It's a fair point that hackers do tend to need bigger dice pools because of the need to succeed on more tests than the gunbunnies need to succeed on to win a combat.
Still, whether you can't be seen with 16 dice or you can't be seen with 20 dice or you can't be seen with 24 dice, the Host goes on alert at GM's whim/discretion anyway. It only takes one hit on an unopposed (i.e. your dice pool is irrelevant) perception test to know there's a silent running icon in the host. BAM that's potentially all it takes for a GM to say the whole damn facility goes on red alert, if he's got a mind to.
Edit: I kinda like running NOT silent when I'm hacking a host anyway. You can't get in if you don't have a mark, so as far as the Patrol IC is concerned you're legit. But again, until such time the GM decides "no, the host goes on alert now" so fundamentally it's no different than running silent. Only you don't suffer the -2 dice penalty
Ditto, but that all depends on the Host. Most Missions seem to have ghost towns for Hosts so hackers stick out.
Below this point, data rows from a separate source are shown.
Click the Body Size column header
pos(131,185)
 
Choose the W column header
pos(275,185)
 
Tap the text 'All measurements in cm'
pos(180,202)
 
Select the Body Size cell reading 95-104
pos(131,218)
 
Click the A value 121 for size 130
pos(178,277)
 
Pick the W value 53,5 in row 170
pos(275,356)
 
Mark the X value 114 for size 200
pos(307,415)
And a Hacker should be in and out of a Host pretty quick. In, find the thing, hack the thing, leave. If your plan involves hacking several things in a moderate to high rating host, you need a new plan. Even a Rating 5 host is tossing 12ish dice and will potentially run your Overwatch score up fast.
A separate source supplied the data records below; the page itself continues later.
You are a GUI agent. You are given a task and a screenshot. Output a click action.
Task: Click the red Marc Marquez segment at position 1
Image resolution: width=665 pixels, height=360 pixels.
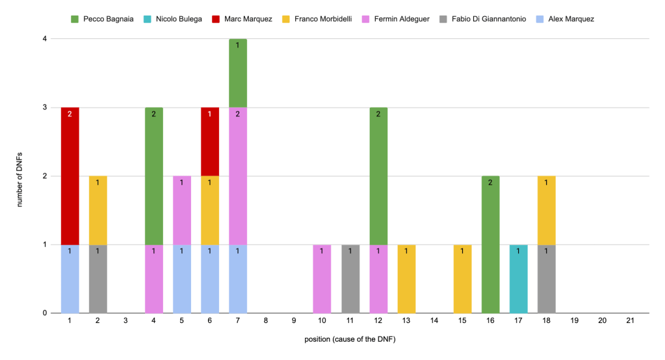click(70, 175)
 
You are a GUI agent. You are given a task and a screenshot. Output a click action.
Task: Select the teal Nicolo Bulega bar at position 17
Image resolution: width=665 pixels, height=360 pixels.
click(518, 279)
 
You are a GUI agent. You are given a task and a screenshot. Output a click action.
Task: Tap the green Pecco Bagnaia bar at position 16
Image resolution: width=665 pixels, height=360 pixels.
click(490, 244)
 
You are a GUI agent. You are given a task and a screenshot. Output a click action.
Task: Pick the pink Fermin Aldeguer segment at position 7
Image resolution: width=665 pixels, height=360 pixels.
click(238, 175)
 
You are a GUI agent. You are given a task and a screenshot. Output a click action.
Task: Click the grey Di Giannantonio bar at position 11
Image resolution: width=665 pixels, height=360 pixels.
click(350, 279)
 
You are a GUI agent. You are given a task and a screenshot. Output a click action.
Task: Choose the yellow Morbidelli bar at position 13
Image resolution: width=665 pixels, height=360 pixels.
click(406, 279)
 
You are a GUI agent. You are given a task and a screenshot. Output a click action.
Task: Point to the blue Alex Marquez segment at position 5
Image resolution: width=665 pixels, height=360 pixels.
click(182, 279)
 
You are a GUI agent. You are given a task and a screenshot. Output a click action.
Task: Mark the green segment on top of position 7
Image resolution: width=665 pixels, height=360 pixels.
click(238, 73)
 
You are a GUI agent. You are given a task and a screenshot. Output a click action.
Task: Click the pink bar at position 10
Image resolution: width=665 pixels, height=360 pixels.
click(322, 279)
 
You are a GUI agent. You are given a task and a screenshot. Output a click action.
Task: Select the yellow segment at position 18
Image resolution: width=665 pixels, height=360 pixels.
click(546, 210)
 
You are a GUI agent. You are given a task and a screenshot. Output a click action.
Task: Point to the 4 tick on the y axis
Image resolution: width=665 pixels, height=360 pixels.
click(44, 39)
If the GM decides the Spider or IC does the "Check for Silently Running Icons" every few Seconds... yeah, the Host is going on Alert. Absolutely nothing a PC can do about it, which is why GMs shouldn't do that and should be using the Data Trail chart on p. 86 to search specifically for the Hacker with an opposed Matrix Perception roll. And also because the "Check the area for Silently Running Icons" is a hot mess of a rule and should be ignored, and the standard Matrix Perception Action should be used in all cases.